#### TEXT PASSAGE
Start of Block

• markx2 20 hours ago

    https://x.com/deviorobert/status/1845843078189306185

    So far we've seen access to the following blocked by Matt via http://wordpress.org

    Advanced Custom Fieleds - @wp_acf

    Nitropack - @getnitropack

    Genesis Blocks - @studiopress

    Better Search Replace - @dliciousbrains

    PHP Compatibility Checker - @wpengine

    WP Migrate Lite - @dliciousbrains

    Frost theme - @bgardner

    • pluc 20 hours ago

      Delicious Brains' stuff was obviously going to make the list as they're another WPEngine acquisition. No idea what's the deal with the others though.

    • FireBeyond 16 hours ago

      > Were they right to do so? It's complicated, but likely yes.

      Going to disagree, there.

      What did turning off some of the commercial features of the plugin have to do with the security fix?

      WPE had already created a fix for the security issue. It was just being artificially being prevented from being deployed.

      They didn't just fork ACF into SCF. They forked it, then took over all of ACF's reputation, rating, and are arguably committing trademark infringement in order to do so, none of which was needed for the security fix.

End of Block

#### ENTRIES SHOWN
Start of Block

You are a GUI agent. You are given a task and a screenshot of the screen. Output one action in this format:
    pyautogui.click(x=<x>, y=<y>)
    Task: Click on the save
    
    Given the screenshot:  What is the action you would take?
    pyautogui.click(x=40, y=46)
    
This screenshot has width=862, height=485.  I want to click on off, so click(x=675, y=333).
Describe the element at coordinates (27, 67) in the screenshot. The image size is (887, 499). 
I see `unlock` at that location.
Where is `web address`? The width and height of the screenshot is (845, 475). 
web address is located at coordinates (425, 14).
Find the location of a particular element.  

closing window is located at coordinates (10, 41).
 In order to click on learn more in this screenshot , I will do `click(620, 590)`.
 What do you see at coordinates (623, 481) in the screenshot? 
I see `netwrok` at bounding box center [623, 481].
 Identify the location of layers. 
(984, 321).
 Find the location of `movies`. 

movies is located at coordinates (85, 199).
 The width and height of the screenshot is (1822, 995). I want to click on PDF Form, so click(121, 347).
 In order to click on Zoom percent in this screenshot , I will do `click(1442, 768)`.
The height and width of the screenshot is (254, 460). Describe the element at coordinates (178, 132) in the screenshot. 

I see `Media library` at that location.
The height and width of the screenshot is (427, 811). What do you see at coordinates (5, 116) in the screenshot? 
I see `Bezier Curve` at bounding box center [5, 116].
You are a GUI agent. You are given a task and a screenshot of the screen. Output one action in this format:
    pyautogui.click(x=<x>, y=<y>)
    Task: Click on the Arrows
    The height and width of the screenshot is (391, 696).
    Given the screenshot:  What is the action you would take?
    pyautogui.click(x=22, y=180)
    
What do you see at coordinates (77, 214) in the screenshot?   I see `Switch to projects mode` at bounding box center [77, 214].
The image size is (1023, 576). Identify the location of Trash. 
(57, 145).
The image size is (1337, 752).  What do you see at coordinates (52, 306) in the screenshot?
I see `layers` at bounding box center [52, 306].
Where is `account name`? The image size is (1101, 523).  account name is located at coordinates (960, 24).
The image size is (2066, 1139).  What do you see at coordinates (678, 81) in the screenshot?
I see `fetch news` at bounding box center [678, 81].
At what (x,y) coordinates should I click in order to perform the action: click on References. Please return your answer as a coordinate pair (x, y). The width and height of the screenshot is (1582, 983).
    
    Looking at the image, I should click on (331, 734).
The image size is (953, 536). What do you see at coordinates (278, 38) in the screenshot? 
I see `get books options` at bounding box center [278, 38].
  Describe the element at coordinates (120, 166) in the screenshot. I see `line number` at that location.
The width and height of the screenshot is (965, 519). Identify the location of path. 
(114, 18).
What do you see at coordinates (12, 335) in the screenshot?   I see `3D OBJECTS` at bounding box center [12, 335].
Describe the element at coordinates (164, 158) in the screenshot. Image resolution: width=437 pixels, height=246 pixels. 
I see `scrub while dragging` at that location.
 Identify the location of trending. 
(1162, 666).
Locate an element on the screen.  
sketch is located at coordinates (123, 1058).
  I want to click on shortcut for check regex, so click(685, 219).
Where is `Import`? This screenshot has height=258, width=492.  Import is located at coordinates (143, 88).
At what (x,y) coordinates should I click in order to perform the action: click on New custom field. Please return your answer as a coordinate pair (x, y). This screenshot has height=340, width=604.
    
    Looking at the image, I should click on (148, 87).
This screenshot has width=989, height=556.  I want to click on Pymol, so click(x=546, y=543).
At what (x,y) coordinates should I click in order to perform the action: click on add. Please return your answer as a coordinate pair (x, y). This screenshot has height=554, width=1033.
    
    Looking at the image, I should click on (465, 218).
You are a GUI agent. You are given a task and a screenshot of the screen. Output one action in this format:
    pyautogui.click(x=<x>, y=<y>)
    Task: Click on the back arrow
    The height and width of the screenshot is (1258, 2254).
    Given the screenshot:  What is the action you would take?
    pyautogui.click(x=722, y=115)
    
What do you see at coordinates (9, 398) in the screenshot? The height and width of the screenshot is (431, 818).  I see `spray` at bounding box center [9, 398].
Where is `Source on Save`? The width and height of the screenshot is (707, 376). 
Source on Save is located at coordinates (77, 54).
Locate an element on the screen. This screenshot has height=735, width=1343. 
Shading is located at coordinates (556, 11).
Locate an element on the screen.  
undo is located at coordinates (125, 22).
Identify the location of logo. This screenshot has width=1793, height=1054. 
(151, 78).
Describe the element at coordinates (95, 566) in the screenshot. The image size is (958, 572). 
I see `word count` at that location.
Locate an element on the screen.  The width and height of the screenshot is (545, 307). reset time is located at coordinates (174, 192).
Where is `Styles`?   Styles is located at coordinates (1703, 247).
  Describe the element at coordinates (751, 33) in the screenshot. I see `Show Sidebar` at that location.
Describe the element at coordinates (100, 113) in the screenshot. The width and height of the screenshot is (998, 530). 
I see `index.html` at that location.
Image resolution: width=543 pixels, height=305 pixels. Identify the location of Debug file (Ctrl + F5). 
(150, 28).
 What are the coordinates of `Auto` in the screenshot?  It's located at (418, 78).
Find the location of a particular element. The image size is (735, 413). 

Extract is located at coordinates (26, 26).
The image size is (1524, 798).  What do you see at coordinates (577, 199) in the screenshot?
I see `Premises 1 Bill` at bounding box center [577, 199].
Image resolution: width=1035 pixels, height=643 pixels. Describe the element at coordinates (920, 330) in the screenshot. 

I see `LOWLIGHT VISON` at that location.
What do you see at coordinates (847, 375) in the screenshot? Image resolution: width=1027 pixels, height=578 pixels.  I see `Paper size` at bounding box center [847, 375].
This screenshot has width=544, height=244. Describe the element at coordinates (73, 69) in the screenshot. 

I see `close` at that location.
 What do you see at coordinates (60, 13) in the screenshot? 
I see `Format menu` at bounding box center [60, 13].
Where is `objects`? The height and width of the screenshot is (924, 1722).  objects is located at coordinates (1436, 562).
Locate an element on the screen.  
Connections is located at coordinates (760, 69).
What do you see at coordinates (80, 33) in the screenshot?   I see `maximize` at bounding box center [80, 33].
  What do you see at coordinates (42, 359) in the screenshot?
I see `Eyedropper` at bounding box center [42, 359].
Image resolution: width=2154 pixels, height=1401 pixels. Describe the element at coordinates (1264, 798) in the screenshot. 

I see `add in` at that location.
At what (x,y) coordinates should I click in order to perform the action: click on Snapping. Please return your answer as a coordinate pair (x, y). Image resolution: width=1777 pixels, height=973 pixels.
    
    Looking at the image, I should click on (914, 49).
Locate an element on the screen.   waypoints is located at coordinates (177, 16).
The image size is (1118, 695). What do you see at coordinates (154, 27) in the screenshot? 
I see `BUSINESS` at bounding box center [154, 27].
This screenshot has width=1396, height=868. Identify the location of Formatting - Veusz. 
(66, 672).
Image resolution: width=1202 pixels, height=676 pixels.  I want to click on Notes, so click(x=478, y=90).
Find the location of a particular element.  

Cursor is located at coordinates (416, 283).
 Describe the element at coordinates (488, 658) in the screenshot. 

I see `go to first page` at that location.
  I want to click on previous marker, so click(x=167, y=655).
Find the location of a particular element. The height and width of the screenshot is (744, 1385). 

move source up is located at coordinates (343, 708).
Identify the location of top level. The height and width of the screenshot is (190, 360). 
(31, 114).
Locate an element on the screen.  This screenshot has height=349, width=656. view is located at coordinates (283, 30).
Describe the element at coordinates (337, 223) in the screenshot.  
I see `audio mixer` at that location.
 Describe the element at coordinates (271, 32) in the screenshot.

End of Block

#### WHAT TO DO
Pick up the comment thread about WordPress.org blocking WP Engine plugins and continue it from its final sentence.

#### EXPECTED ANSWER
      > The WordPress.org team

      Matt says himself "I am WordPress.org. It's not a part of the Foundation" (but you'd be forgiven for thinking so, given that the website resides on the Foundations AS network...

      As for the security fix itself:

      It's not much of one. It hides some POST variables or doesn't populate them, but they're still present in the REQUEST supervariable. It's relatively pointless as a security fix because if there -was- an exploit for it, the exploit would still work with a simple "s/_POST/_REQUEST/g".

      It also seems entirely likely that Matt directed engineers at Automattic to find something, anything, that could plausibly called a security hole so that he could artificially catalyze this situation into existence.